### Provided passage
----------------------------------------

<h1 align="center"> 💡Toward Effective Tool-Integrated Reasoning via
Self-Evolved Preference Learning</a></h1>


## 😃 Overview


**Tool-Light** is a framework focused on enabling models to efficiently complete TIR tasks. Tool-Light innovatively introduces the **Entropy-Guided Sampling Strategy** to construct the training set. Besides, it trains the model through the **Self-Evolved DPO Pipeline**. This design empowers the model to gradually acquire the ability to call tools efficiently and accurately. Results on two types of reasoning tasks demonstrate superior performance compared to traditional methods.

## 😋 Quick Start for Data Construction
### 1. Environment Setup

In this step, we should first operate SFT on Qwen2.5-7B-Instruct model. Please first set up the environment for [Llama Factory](https://github.com/hiyouga/LLaMA-Factory).

### 2. Conduct SFT on Qwen2.5-7B-Instruct

1. Download your SFT dataset from Tool-Star and place it in `LLaMA-Factory-main/data/final_sft_edition9.json`. Define the dataset in `dataset_info.json`.

2. In `LLaMA-Factory-main/examples/train_full/llama_factory.sh`, execute the code for model SFT.
### 3. Inference Environment Setup
First, configure the required environment.

----------------------------------------

### Extracted entries
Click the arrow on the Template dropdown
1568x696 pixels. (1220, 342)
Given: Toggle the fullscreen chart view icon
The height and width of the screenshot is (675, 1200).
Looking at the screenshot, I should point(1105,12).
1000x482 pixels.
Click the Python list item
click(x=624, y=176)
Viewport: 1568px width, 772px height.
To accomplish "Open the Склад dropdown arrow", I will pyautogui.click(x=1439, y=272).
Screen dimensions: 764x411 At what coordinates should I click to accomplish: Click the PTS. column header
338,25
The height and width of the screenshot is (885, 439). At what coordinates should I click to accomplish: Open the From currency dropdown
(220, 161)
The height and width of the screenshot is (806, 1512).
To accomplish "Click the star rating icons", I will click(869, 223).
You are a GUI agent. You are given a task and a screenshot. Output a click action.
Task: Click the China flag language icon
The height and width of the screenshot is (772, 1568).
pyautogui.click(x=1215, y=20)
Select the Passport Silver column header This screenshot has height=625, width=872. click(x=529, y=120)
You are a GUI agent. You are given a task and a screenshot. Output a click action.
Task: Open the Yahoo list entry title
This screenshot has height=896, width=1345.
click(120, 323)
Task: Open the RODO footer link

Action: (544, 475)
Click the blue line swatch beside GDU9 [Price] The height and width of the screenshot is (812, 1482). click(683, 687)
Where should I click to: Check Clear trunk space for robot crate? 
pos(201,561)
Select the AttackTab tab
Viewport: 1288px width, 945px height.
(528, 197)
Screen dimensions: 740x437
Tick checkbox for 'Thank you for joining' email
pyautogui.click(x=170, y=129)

----------------------------------------

### Task A
Translate this sentence from the Tool-Light page into Spanish: "This design empowers the model to gradually acquire the ability to call tools efficiently and accurately."
### Task B
Retype the Tool-Light page, everything from "## 😋 Quick Start" down to "the required environment.".

### Your solution A
Este diseño permite al modelo adquirir gradualmente la capacidad de llamar a herramientas de manera eficiente y precisa.

### Your solution B
## 😋 Quick Start for Data Construction
### 1. Environment Setup

In this step, we should first operate SFT on Qwen2.5-7B-Instruct model. Please first set up the environment for [Llama Factory](https://github.com/hiyouga/LLaMA-Factory).

### 2. Conduct SFT on Qwen2.5-7B-Instruct

1. Download your SFT dataset from Tool-Star and place it in `LLaMA-Factory-main/data/final_sft_edition9.json`. Define the dataset in `dataset_info.json`.

2. In `LLaMA-Factory-main/examples/train_full/llama_factory.sh`, execute the code for model SFT.
### 3. Inference Environment Setup
First, configure the required environment.